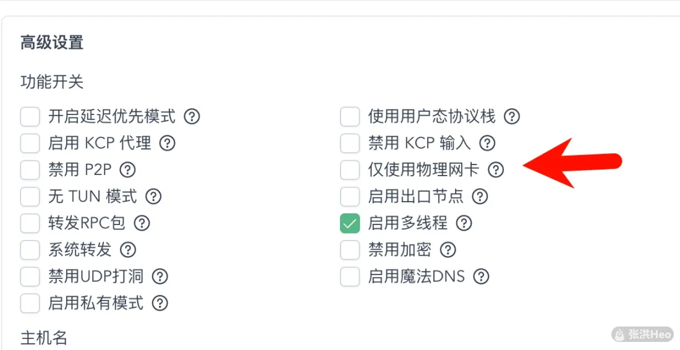The width and height of the screenshot is (680, 350).
Task: Show help for 禁用 P2P option
Action: [127, 169]
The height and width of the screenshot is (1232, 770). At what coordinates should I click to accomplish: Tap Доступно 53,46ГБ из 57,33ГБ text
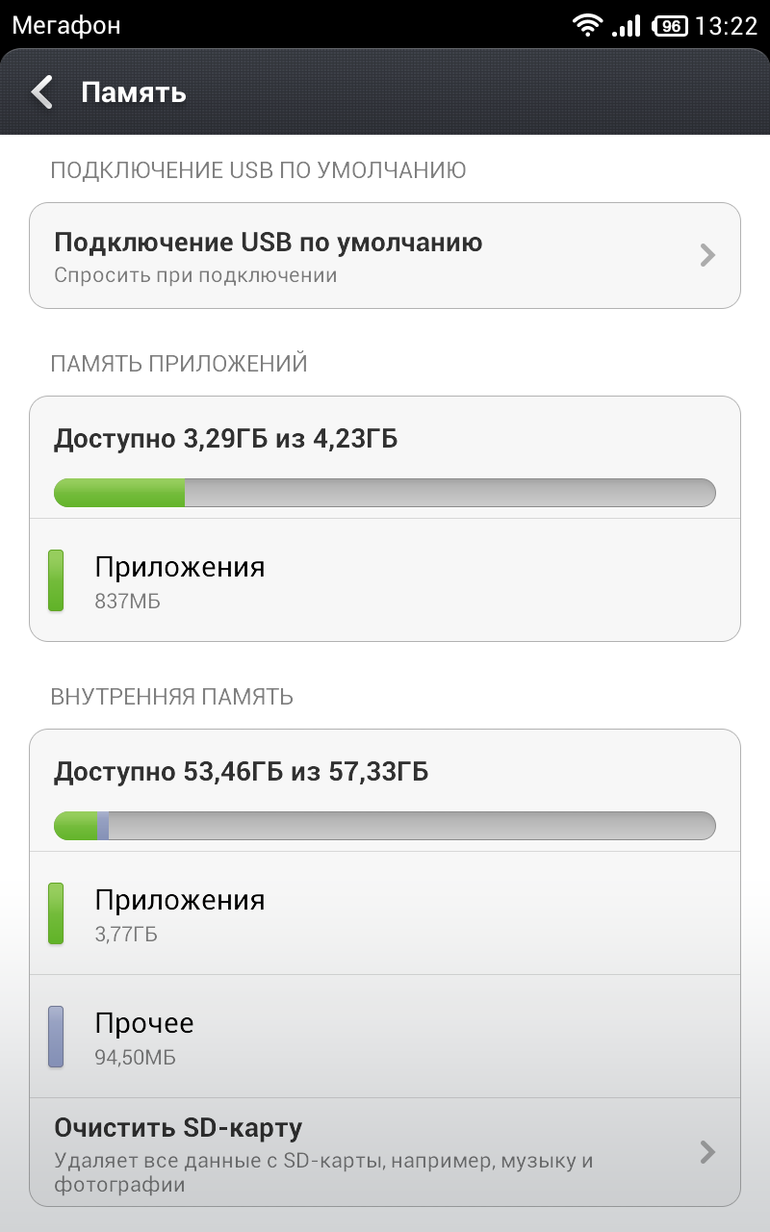[241, 772]
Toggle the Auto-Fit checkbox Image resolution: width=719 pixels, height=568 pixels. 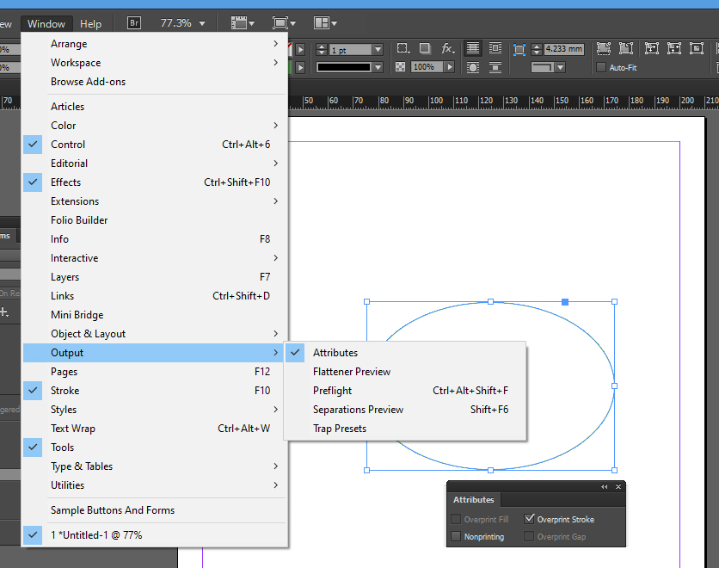coord(601,67)
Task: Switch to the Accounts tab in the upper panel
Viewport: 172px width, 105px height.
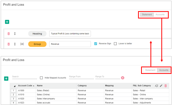Action: [160, 15]
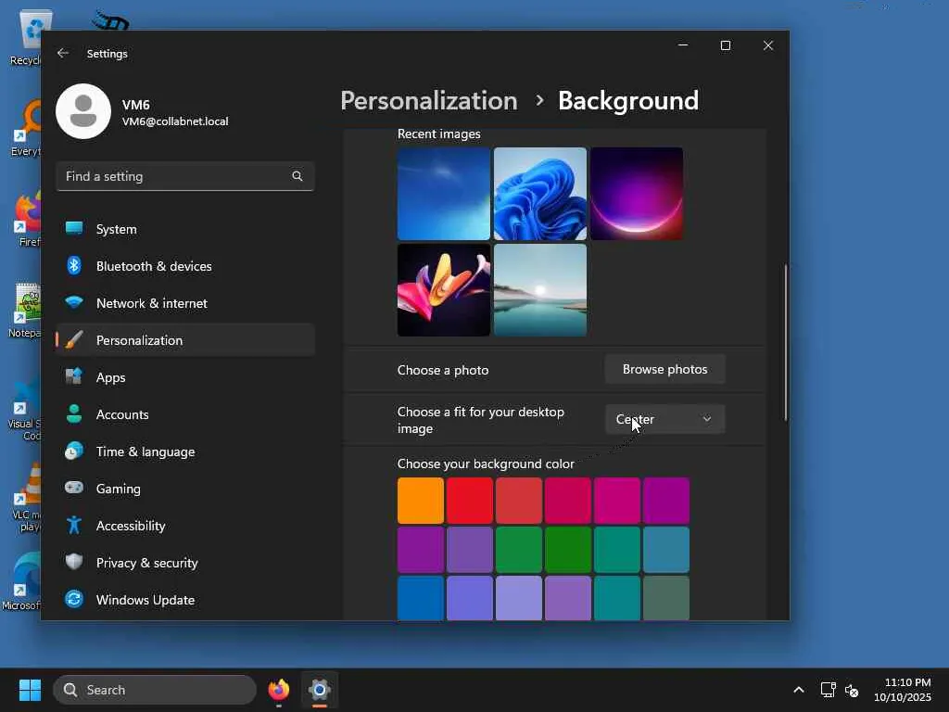Select Gaming in the sidebar
949x712 pixels.
[x=119, y=489]
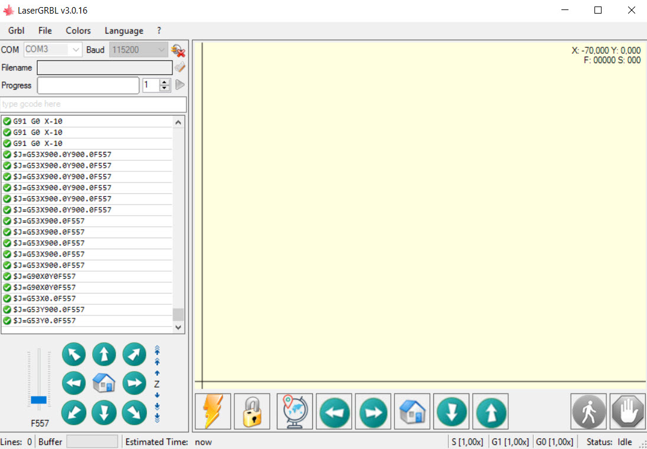647x449 pixels.
Task: Open the Colors menu
Action: (x=79, y=31)
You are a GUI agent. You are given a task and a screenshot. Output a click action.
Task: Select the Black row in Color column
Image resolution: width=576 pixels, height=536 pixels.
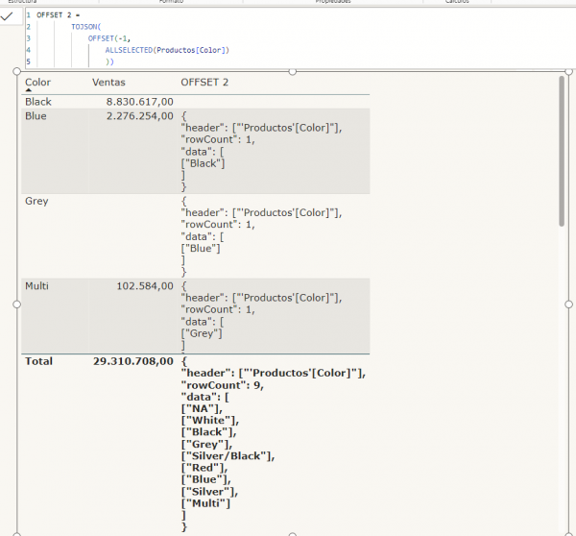point(38,102)

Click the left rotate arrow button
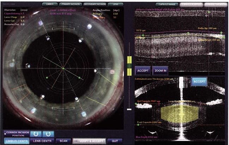[x=36, y=134]
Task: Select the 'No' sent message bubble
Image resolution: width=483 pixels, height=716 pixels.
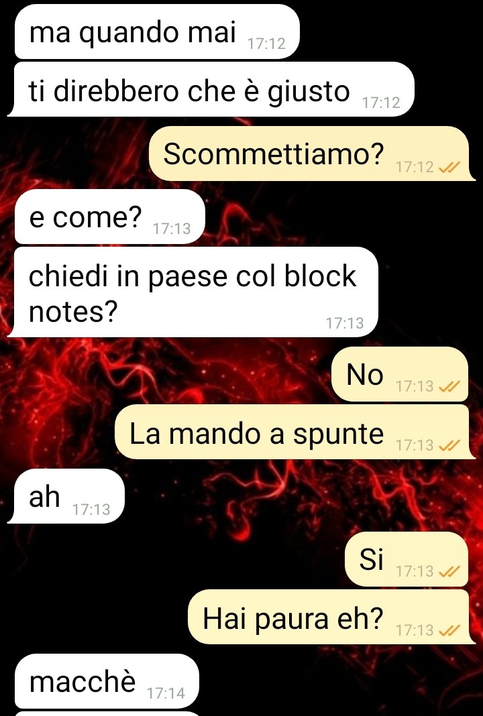Action: (x=400, y=374)
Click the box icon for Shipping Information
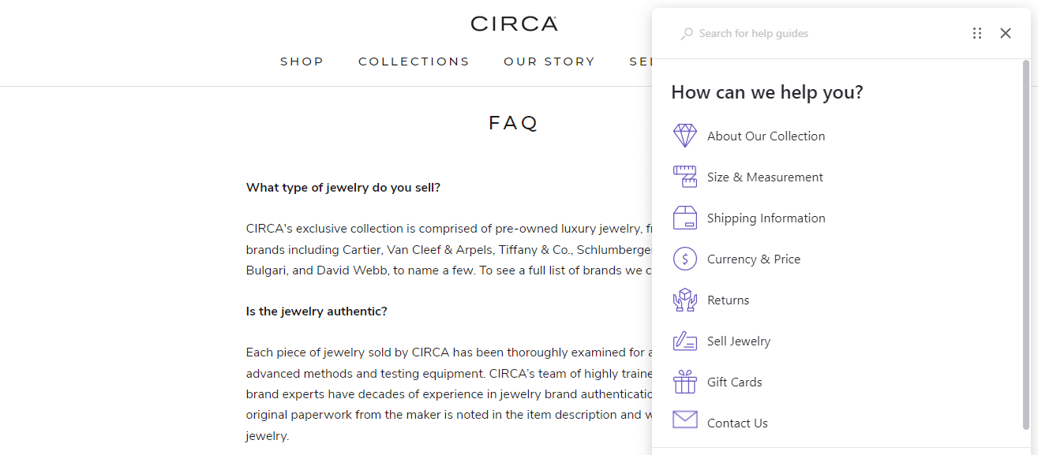 point(684,218)
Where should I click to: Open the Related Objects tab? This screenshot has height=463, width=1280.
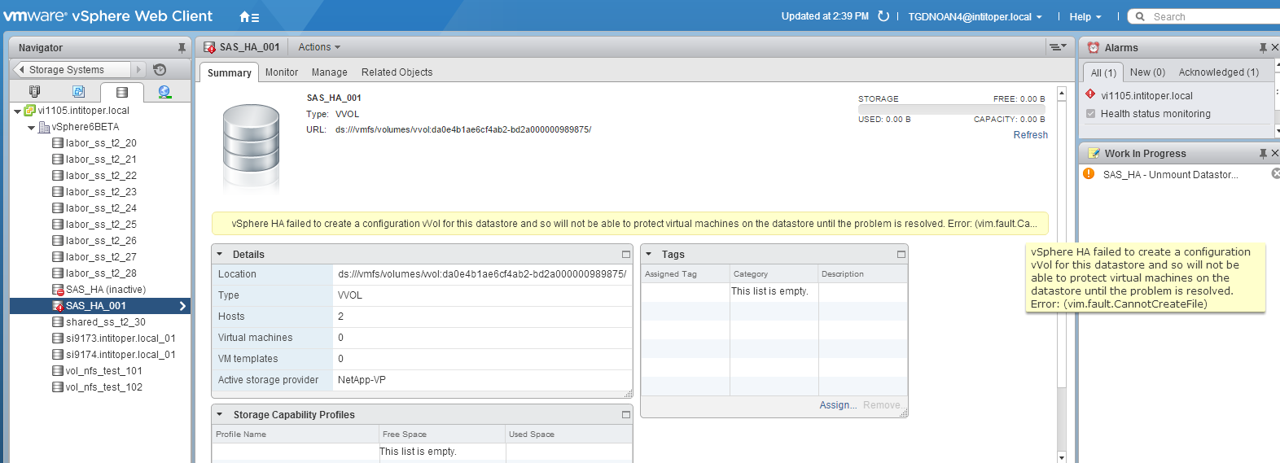(397, 72)
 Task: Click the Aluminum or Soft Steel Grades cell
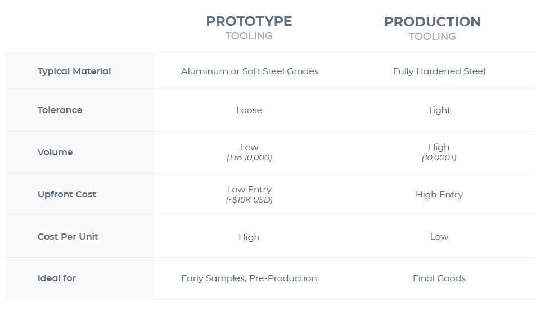click(250, 71)
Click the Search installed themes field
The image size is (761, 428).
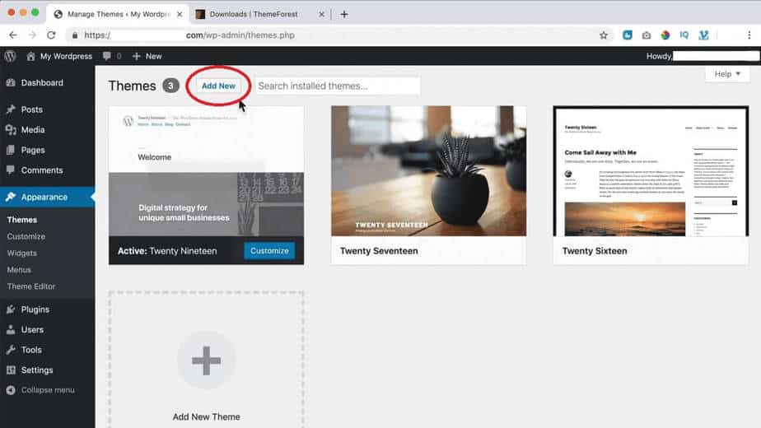338,86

— Assignment —
Could you copy exactly, and with no pictures, the lines above from the one containing "Where should I" through the last line, both included?

— Output below —
Where should I click to: Open the Related Objects tab? This screenshot has height=463, width=1280.
(397, 72)
 Task: Click the Aluminum or Soft Steel Grades cell
click(250, 71)
Click the Search installed themes field
The image size is (761, 428).
338,86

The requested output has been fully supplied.